Again and again, we find that few prescription and over the counter drugs do anything but temporarily suspend or mask superficial symptoms. Many may alter our chemistry in one way or other to reduce the effects of harmful medical conditions. But invariably, the side effects are worse or equally bad.
We should remember the words of the ancient philosopher Hippocrates, who advised medical professionals to heal the patient with food- rather than medicate them with drugs.
While it is rapidly becoming common knowledge that statin drugs and NSAIDS are much more dangerous than the medical community is telling us, over the counter drugs still fly beneath our radar. Few people realize the dangers of over the counter painkillers and similar drugs.
Now, new research has demonstrated that heartburn stopping drugs put us at greater risk of heart attack.
Scientists from Stanford University have published a study that shows proton pump inhibitors (PPIs) are associated with a greater risk of heart attacks and death from heart attacks. Even more disturbing, the findings held true even in subjects who had no history of heart disease. Of those who took PPIs, between 16 and 21 percent of them showed a greater tendency to suffer heart attacks. Worse yet, these patients had a 122 percent higher chance of dying from a cardiovascular condition.

• _INFORMATION PROVIDED_:
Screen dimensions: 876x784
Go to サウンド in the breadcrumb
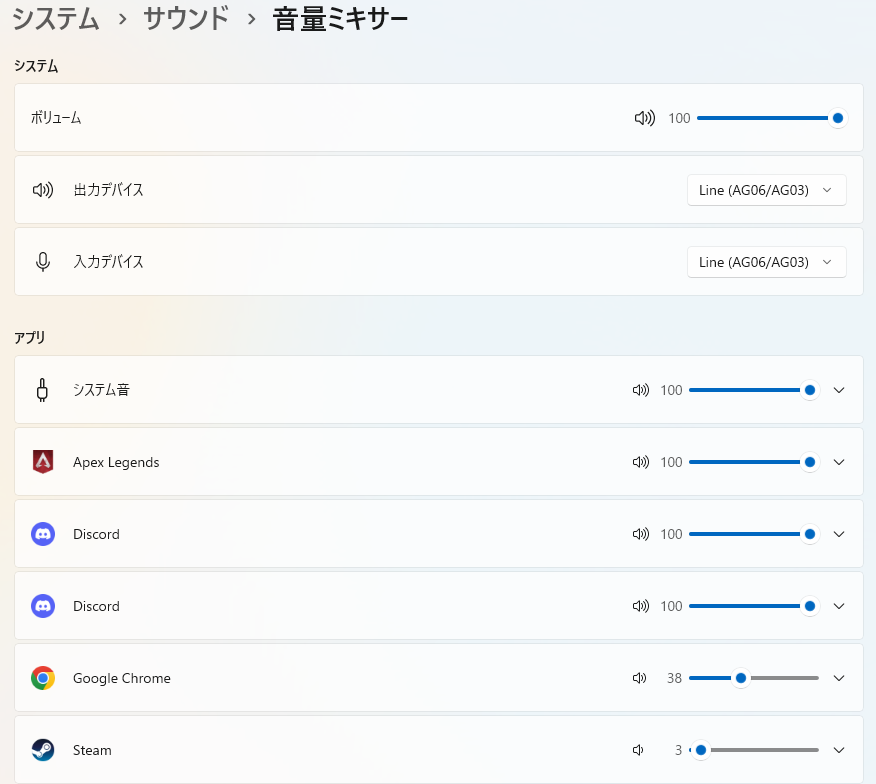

• _WHAT YOU NEED TO DO_:
• a. Decide whether each statement agrees with the text on heartburn drugs. Answer yes or no for each, and quote the deciding words from the text.
(i) The Stanford study found a greater heart attack risk from PPIs only among subjects with a history of heart disease.
(ii) Hippocrates advised medical professionals to heal the patient with food rather than medicate them with drugs.
(iii) Patients who took PPIs had a 122 percent higher chance of dying from a cardiovascular condition.
• b. Repeat the text on heartburn drugs word for word, from "We should remember" to "them with drugs.".

• _RESPONSES BY TASK_:
• a.
(i) No: "the findings held true even in subjects who had no history of heart disease."
(ii) Yes: "heal the patient with food- rather than medicate them with drugs."
(iii) Yes: "these patients had a 122 percent higher chance of dying from a cardiovascular condition."

• b.
We should remember the words of the ancient philosopher Hippocrates, who advised medical professionals to heal the patient with food- rather than medicate them with drugs.